---------- DATASET
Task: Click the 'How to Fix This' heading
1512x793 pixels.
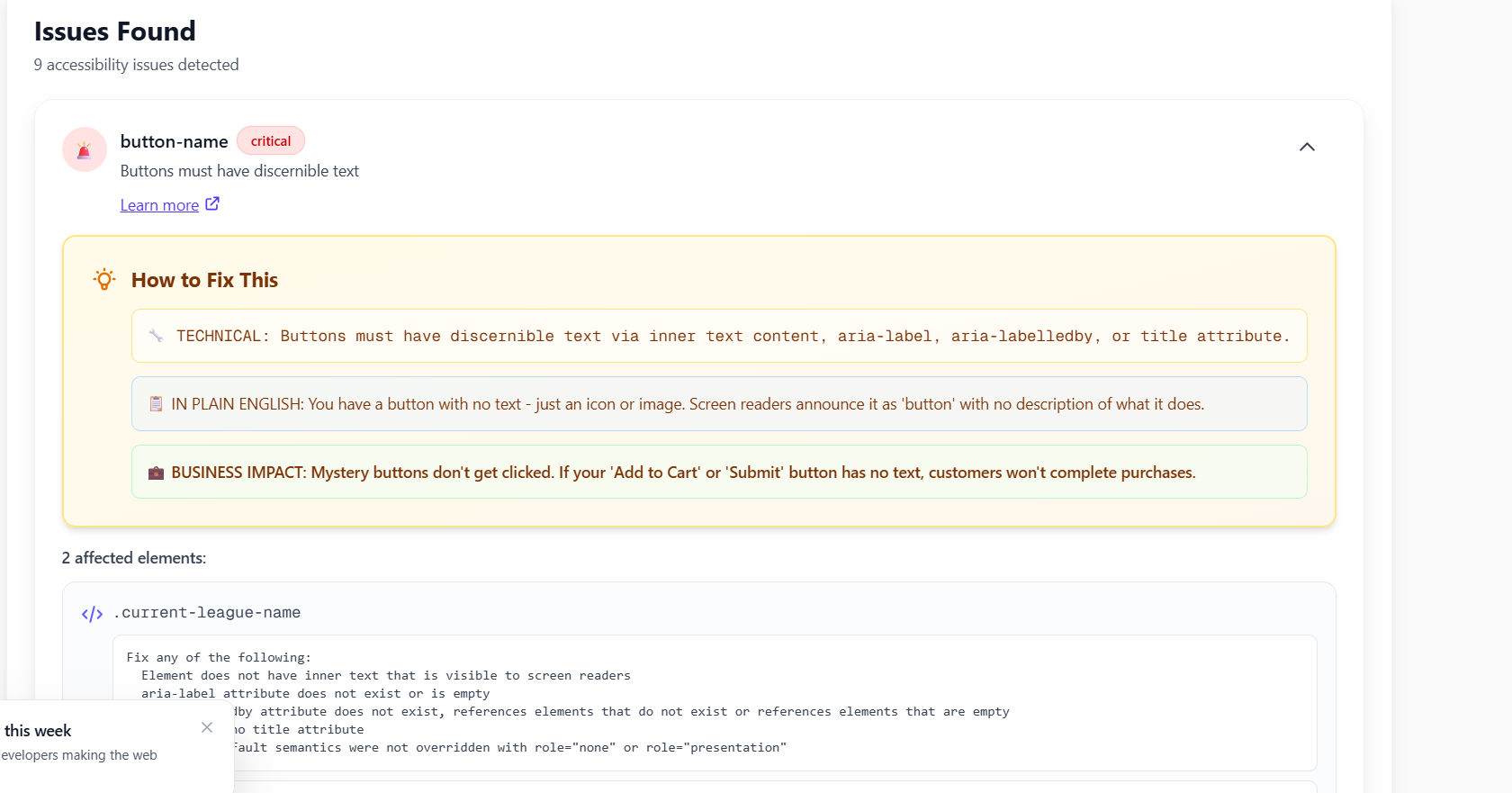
--------------------
---------- DATASET
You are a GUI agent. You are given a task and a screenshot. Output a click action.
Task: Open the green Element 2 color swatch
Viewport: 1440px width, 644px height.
--------------------
---------- DATASET
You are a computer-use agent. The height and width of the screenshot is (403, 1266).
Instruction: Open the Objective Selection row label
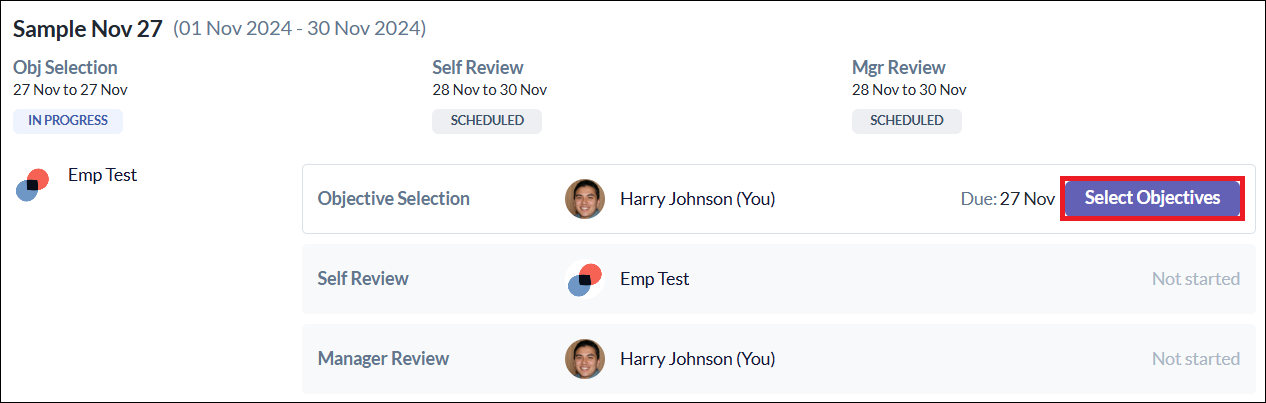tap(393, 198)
--------------------
- _BRIEF_
Copy the lines of the records word for word, starting at the line that contains "Task: Click the 'How to Fix This' heading" and ending after the line that contains "1512x793 pixels.".

- _WORKED ANSWER_
Task: Click the 'How to Fix This' heading
1512x793 pixels.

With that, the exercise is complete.